**Task description**
Extract each line of the material that follows exactly and omit its pictures.

**Records supplied**
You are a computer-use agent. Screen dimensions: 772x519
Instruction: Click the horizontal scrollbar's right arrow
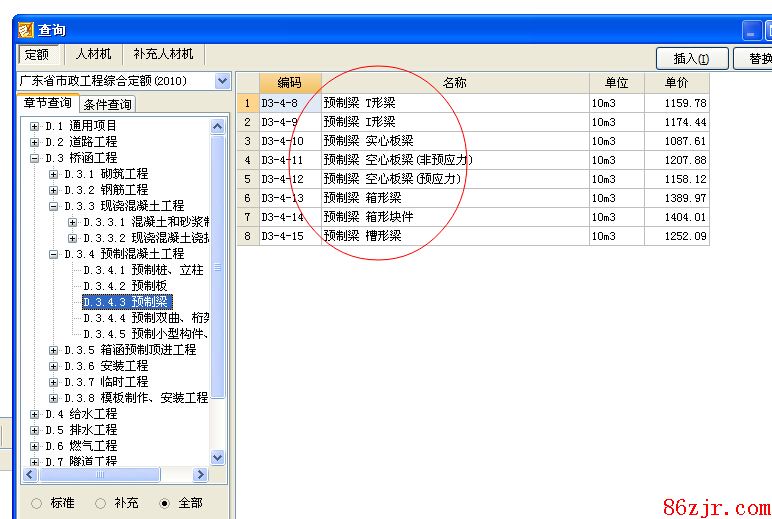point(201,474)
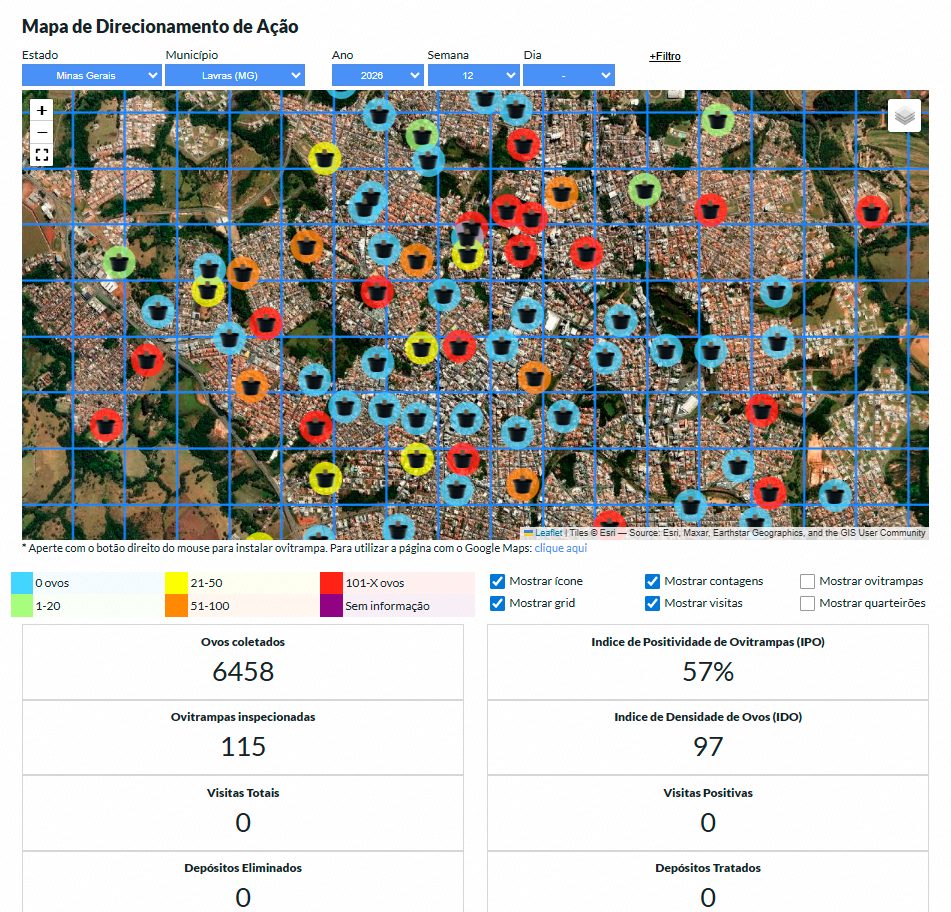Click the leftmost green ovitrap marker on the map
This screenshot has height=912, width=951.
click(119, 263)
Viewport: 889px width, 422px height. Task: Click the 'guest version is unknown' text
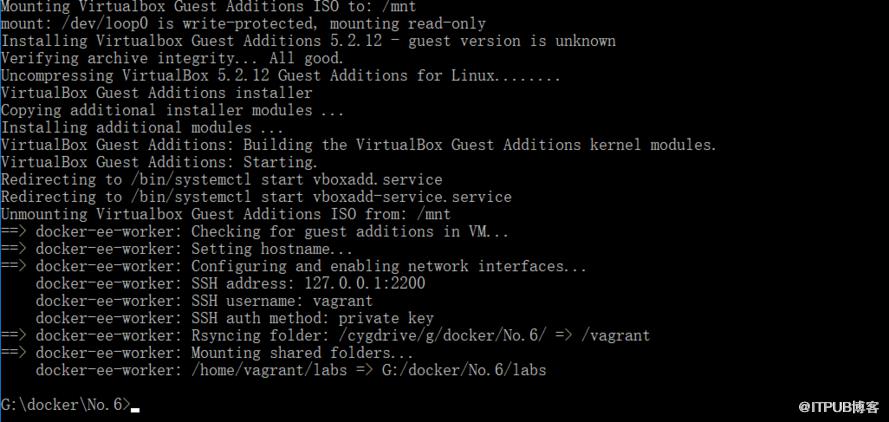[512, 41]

**Reply to the task**
You are a computer-use agent. Screen dimensions: 772x519
Instruction: Click the horizontal scrollbar's right arrow
point(201,474)
Click the leftmost green ovitrap marker on the map
This screenshot has height=912, width=951.
click(119, 263)
Viewport: 889px width, 422px height. Task: Click the 'guest version is unknown' text
[512, 41]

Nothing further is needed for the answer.